The return of Kenny Beats has quite literally set the hip-hop world ablaze in 2018. The 27-year-old has produced the most important rap-song-made-by-an-Internet-comedian this year in Zack Fox’s “Square Up,” helped engineer the sound that blew up Rico Nasty’s Nasty, has a vault of 03 Greedo tracks sitting in a hard drive somewhere on Grape St., produced a chunk of Vince Staples’ scorching album FM!, and co-authored five tracks for Freddie Gibbs’ Freddie. Amidst all of this work is the sheer insanity that is 777, an album that embodies the tireless search for completion and frenzied energy at the apex of luck its name suggests.

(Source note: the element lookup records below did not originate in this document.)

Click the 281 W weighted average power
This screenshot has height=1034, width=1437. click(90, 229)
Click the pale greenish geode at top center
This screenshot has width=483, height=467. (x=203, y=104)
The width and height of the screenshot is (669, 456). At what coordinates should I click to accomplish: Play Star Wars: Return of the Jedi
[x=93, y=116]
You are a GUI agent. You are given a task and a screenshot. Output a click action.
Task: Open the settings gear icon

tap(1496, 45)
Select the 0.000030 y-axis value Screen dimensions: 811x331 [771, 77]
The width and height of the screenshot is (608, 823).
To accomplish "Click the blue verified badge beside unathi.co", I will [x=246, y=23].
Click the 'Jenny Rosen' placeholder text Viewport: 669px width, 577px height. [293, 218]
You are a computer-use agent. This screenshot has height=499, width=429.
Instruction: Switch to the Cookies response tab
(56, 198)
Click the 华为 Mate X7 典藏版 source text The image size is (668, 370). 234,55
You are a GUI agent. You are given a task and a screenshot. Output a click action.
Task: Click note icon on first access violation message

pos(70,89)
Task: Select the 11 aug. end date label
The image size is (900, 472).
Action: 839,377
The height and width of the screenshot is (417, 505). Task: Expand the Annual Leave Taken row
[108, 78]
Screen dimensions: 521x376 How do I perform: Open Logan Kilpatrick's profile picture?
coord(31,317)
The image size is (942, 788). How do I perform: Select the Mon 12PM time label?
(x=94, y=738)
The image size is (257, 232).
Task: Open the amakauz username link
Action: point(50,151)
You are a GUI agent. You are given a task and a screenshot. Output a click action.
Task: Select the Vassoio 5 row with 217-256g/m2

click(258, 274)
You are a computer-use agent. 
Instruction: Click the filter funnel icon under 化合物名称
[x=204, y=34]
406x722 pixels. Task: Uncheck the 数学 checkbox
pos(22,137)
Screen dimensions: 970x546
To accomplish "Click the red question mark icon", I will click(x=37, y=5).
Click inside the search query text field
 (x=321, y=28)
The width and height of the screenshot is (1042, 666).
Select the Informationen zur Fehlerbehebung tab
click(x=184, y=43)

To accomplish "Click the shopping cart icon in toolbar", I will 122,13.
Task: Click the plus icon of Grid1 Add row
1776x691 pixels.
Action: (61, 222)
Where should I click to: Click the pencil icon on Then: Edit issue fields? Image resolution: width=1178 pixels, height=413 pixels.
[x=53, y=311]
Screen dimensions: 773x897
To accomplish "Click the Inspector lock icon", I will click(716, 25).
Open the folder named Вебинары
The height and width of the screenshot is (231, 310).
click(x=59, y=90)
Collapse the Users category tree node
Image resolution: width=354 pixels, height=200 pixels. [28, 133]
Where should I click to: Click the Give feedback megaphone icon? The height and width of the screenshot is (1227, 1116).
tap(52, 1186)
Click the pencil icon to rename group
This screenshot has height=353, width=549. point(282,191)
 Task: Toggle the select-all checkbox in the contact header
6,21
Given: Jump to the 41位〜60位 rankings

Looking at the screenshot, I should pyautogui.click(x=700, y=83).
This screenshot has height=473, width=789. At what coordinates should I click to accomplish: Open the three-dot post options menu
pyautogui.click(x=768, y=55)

One second, KEY! is crafting hooks about rocky relationships around Kristi Yamaguchi references. The next, he’s opening tracks with the subtle flex of a “Messi/messy” rhyme. All the while, Kenny Beats matches KEY!’s manic lyricism stride for stride. As Vegas is a city where the chance of a jackpot allows anything to go and unlikely pairings to thrive (like slot machines in fast food joints), 777 is an album where lines are consistently crossed and redrawn as KEY! and Kenny weave their talents in tightly packed songs.
777’s diversity is best exemplified in the way the duo work KEY!’s “Open up that mosh pit” ad-lib. On “Blurry,” Kenny Beats fits the ad-lib as a command in the narrow spaces between blitzing lines of the chorus. A few tracks later, KEY! reminds us on “It Gets Better” to “open up that mosh pit” as a passing reminder to celebrate. The “Kelly Price Freestyle” finds KEY! in better spirits, so he uses the ad-lib as a declaration of his arrival, but on “Dig It” he practically incites a riot by commanding “OPEN UP THAT FUCKING MOSHPIT!” over an instrumental that rumbles past with the force of a Denzel Washington-antagonizing rogue train.
KEY! and Kenny Beats run the gamut of completion that 777 signifies religiously. By successfully checking every expected trap box, and then pushing sonic boundaries to create new boxes and fill them in like a frantically obsessive student on a Scantron, KEY! and Kenny Beats established a cult whose Kool-Aid is begging to be drank. The newly-released deluxe reissue is an opportunity to expand the circle by doing something 777 didn’t: invite guests. Rico Nasty, Skepta, 6LACK, and Jay Critch all appear on the five-track EP, but the addition of new voices projects to only widen the newly minted cult. Apparently, there is more gold to be found, even if KEY! and Kenny won the lottery with their original offering.
777’s 15-track, 35-minute runtime is relatively short—but long by 2018 standards—and never rehashes the same sound. It leaves you wanting more, but feels finished by the time “Squeamish” ends. The album is complete, but it’s the luck of the producer-rapper pairing that drives the project forward at every turn, and there are a lot of them. God may have rested on the seventh day of creation, but KEY! and Kenny Beats did not; on the seventh day they hit the jackpot and founded a cult.